Deductibles, Copayments, and Coinsurance in the PSHB Program

You can use cost sharing details to assist you in choosing a plan by pinpointing strengths and weaknesses for items of particular importance. If you are especially concerned about a broad area of coverage, such as reimbursement for prescription drugs, copayment information can identify plans that are most acceptable to you for that feature and be used together with the cost rankings to narrow your choice. Our comparisons of deductibles, coinsurance, and copays display many—but by no means all—of the cost sharing provisions taken into account in our overall cost comparisons. 

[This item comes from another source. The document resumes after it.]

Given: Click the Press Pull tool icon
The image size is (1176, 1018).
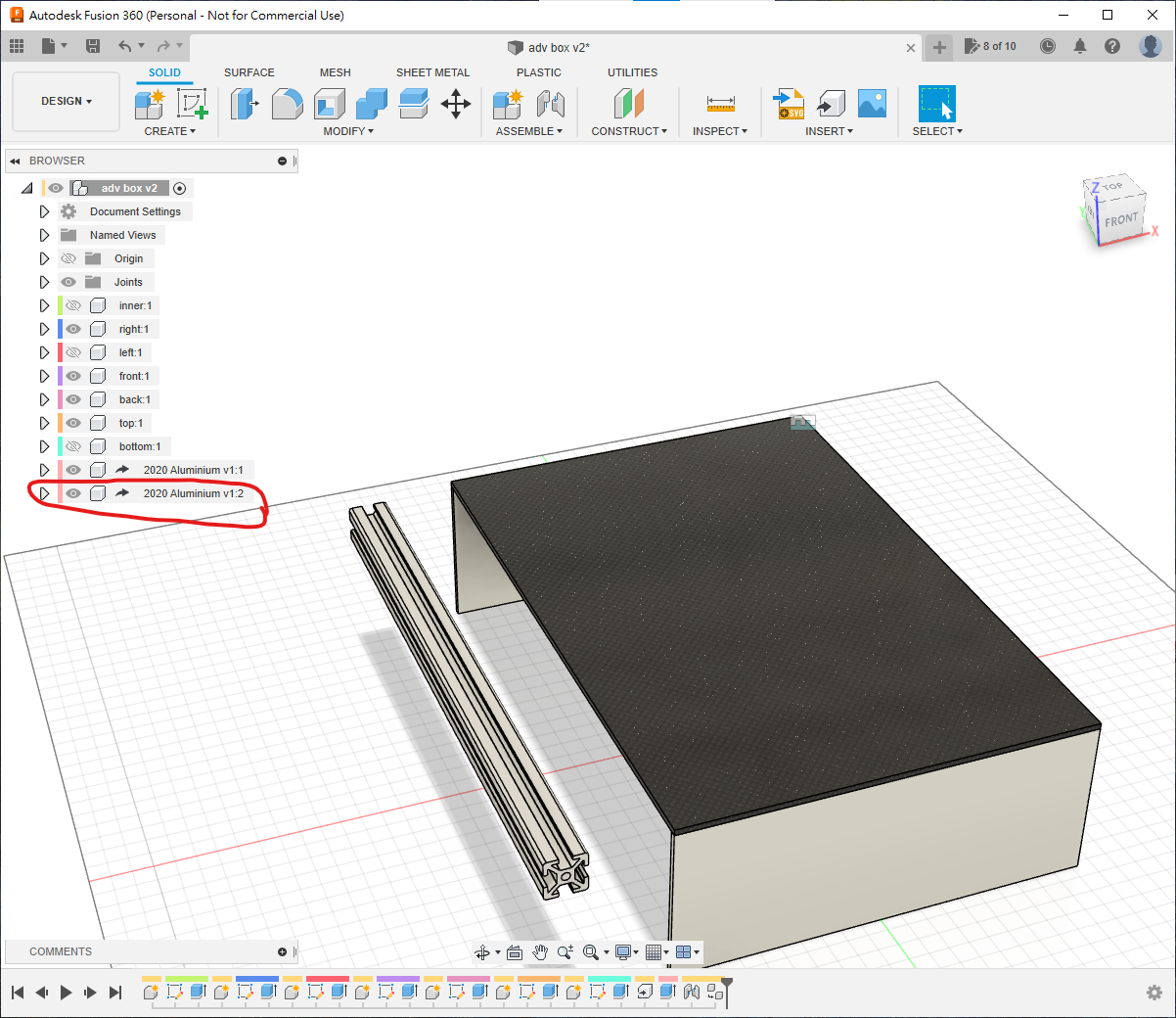Looking at the screenshot, I should point(244,104).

Prescription drug copayments are particularly complex. Plans require you to pay more for "name brand" drugs than for "generic" drugs. Name brand drugs, once past their patent protection period, are usually met with competition from generic drugs that the Food and Drug Administration has determined to be therapeutically identical. As a result, generic drugs tend to be much less expensive, and it is in the financial interest of both you and the plan that you select them. Most plans now use at least a six-tier reimbursement structure for prescription drugs: generic, preferred name brand, and non-formulary name brand at the local pharmacy for a one-month supply; and the same three categories for a three-month supply by mail order (multi-thousand dollar "specialty drugs" are often yet another tier). Our overall cost comparisons reflect these differences, but if you have unusually high (or low) name brand drug costs, you can use our cost sharing tables to identify plans most likely to match your needs and then compare the drug benefits in plan brochures or websites.

You should not rely primarily on cost sharing information to select a plan. Choosing a plan with the best rate for a particular benefit without taking into account its premium and all its other benefits would be a mistake. You could try to compare key factors two or three at a time, but this approach either omits other key factors or requires so many oversimplified comparisons as to become meaningless. For example, whether or not and how much a separate hospital deductible matters compared to premium dollars depends on a key unknown: your likelihood of one or more hospital stays. With the exception of (routine visits and maintenance prescription drugs, and some planned operations) you cannot forecast just what medical expenses of each type you will incur next year, and even if you could it is very complex to make all the interactive calculations involved. Furthermore, cost sharing can be and often is expressed in annual, monthly, biweekly, per dollar spent, and per service for different benefits in the same plan. Converting all these measures to the common metric of annual cost is essential to making plan comparisons. Otherwise, you are comparing apples to oranges—how much biweekly premium equals how many annual physician visit copayments or what coinsurance percent for name brand prescriptions? We not only handle these messy computations for you, but also use actuarial information on the probability of different kinds and amounts of costs. Most importantly, you cannot sensibly compare plans based only or primarily on expenses you already expectthat misses the main purpose of insurance: to protect you against unknown and potentially devastating future expenses. 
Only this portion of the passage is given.